The goal of operative treatment of DDH is to normalize the hip joint to delay or prevent the premature onset of osteoarthritis. Intervention in early childhood, when remodeling potential is greater, provides the best opportunity for the development of a normal joint.29 Children with untreated hip dysplasia have been shown to develop premature degenerative changes by the time they reach skeletal maturity, and develop painful arthritis in their thirties.30 Children with hip dysplasia who are diagnosed in adolescence and undergo surgical treatment fare somewhat better but often require secondary procedures as adults for painful arthritis.31
Joint-preserving salvage osteotomies and total hip arthroplasty are surgical options once a child has achieved skeletal maturity. Both procedures have mixed long-term results and are inferior to surgical treatment initiated at earlier ages.32,33 Children in whom Pavlik harness treatment is initiated before six months of age have excellent results, although long-term studies are lacking.
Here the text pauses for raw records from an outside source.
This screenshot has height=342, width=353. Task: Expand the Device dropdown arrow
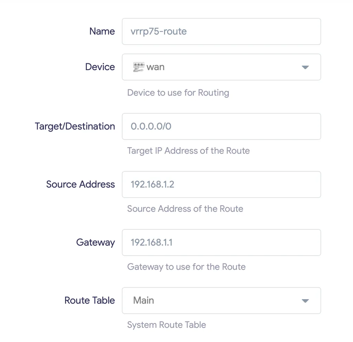(305, 67)
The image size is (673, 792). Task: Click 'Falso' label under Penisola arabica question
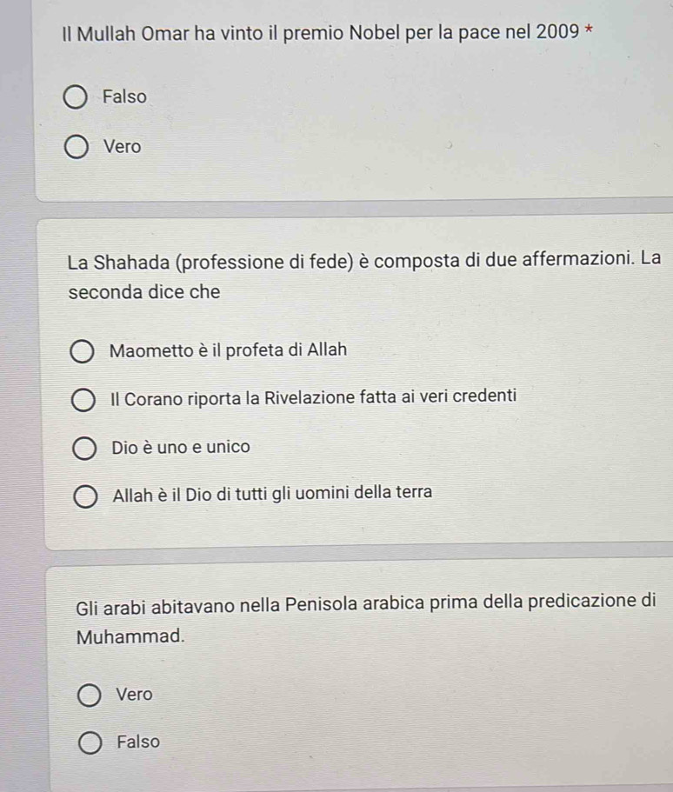(138, 742)
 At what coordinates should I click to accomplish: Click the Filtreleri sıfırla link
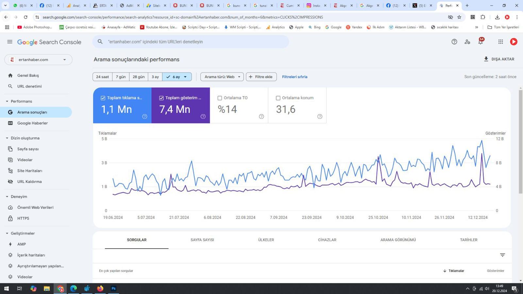295,77
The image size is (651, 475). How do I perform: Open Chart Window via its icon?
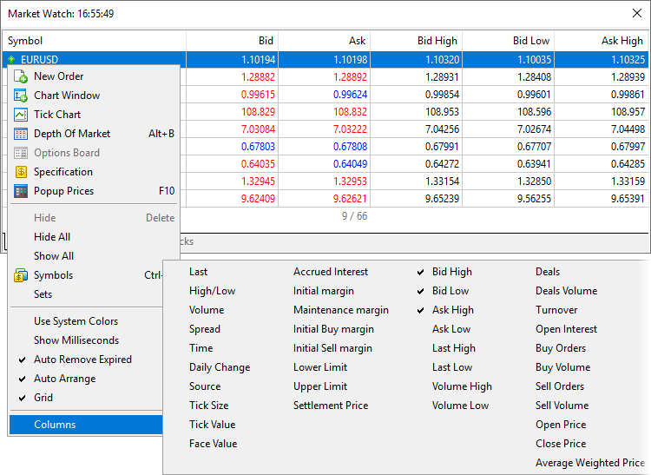21,96
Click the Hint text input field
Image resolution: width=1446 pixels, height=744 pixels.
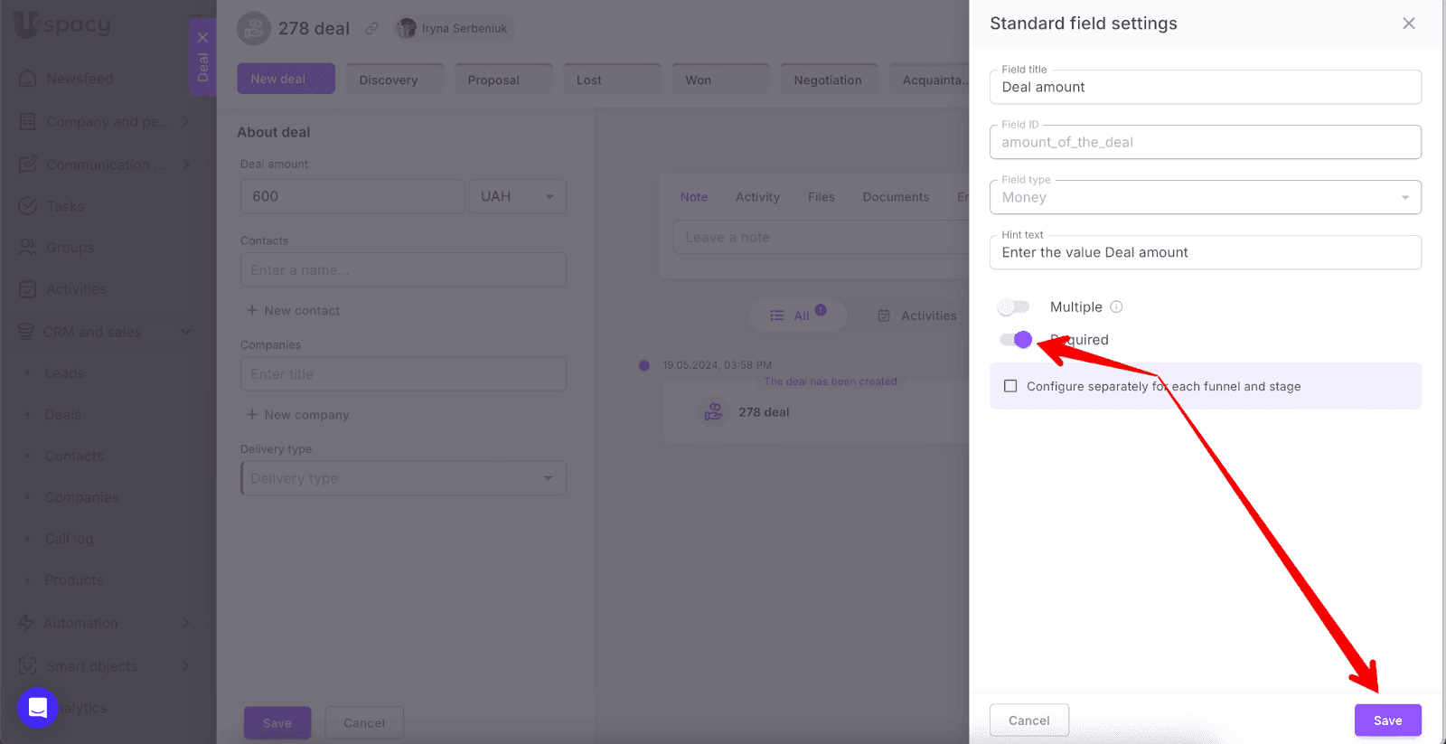pos(1205,253)

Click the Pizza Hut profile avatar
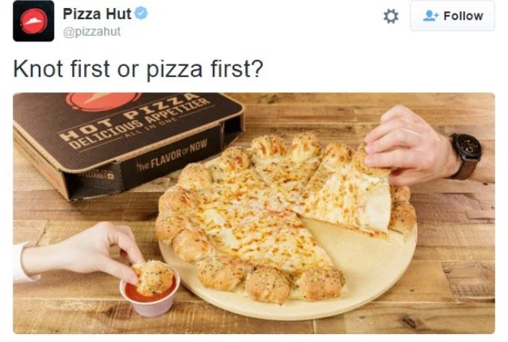pyautogui.click(x=33, y=21)
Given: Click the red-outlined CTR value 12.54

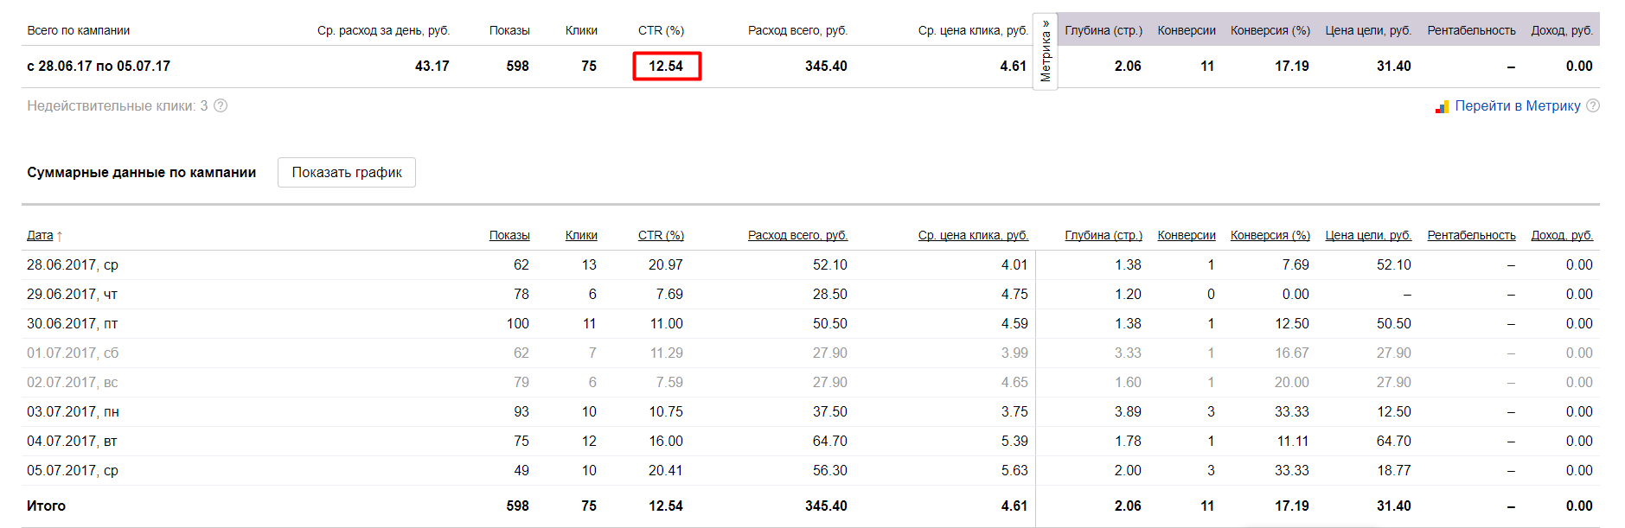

The majority have no symptoms of arthritis, with mild radiographic abnormalities by skeletal maturity.34,35 A child with DDH usually requires long-term follow-up with radiographic evaluation until skeletal maturity is reached to ensure normal hip development.36–38
In general, the goal of the family physician in examining for DDH should be early diagnosis and referral. This is because treatment earlier in life, especially within the first six months, is safer and more successful than treatment after the child is walking.